Saved data entries
--------------------------------------------------

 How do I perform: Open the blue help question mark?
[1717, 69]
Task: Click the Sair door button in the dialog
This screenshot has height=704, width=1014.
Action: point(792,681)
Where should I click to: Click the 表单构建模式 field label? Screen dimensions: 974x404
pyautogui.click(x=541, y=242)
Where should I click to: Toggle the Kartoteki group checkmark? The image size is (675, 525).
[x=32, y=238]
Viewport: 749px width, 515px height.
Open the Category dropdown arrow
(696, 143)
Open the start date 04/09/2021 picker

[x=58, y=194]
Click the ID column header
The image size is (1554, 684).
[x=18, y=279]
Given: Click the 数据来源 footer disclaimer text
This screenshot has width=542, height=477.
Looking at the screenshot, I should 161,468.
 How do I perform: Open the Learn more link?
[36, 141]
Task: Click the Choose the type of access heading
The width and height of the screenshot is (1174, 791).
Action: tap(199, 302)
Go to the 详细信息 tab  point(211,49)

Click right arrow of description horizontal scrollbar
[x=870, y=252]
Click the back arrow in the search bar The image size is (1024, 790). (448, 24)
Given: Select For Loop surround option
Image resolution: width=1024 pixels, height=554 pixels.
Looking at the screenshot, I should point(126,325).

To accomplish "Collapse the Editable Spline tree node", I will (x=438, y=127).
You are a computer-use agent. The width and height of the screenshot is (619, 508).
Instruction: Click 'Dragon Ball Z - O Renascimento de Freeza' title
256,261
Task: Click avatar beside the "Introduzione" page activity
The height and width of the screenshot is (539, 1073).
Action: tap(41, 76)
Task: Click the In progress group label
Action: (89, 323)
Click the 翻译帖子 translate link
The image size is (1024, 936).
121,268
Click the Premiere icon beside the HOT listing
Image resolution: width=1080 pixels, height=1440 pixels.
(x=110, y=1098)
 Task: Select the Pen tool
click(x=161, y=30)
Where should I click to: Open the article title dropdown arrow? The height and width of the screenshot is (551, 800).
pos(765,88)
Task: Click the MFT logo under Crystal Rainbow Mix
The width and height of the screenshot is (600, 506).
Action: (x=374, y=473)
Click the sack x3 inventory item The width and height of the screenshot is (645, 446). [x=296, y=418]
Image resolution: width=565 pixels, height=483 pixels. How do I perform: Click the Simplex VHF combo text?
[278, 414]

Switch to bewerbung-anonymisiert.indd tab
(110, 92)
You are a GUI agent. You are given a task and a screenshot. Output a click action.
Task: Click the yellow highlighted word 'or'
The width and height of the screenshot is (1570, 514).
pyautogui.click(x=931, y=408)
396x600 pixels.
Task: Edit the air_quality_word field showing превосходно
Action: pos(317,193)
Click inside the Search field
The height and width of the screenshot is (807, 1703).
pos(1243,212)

--------------------------------------------------

§ Brief:
Look for the string "agent" in the records, and copy every line where it is found.

§ Solution to the problem:
You are a computer-use agent. The width and height of the screenshot is (619, 508).
You are a GUI agent. You are given a task and a screenshot. Output a click action.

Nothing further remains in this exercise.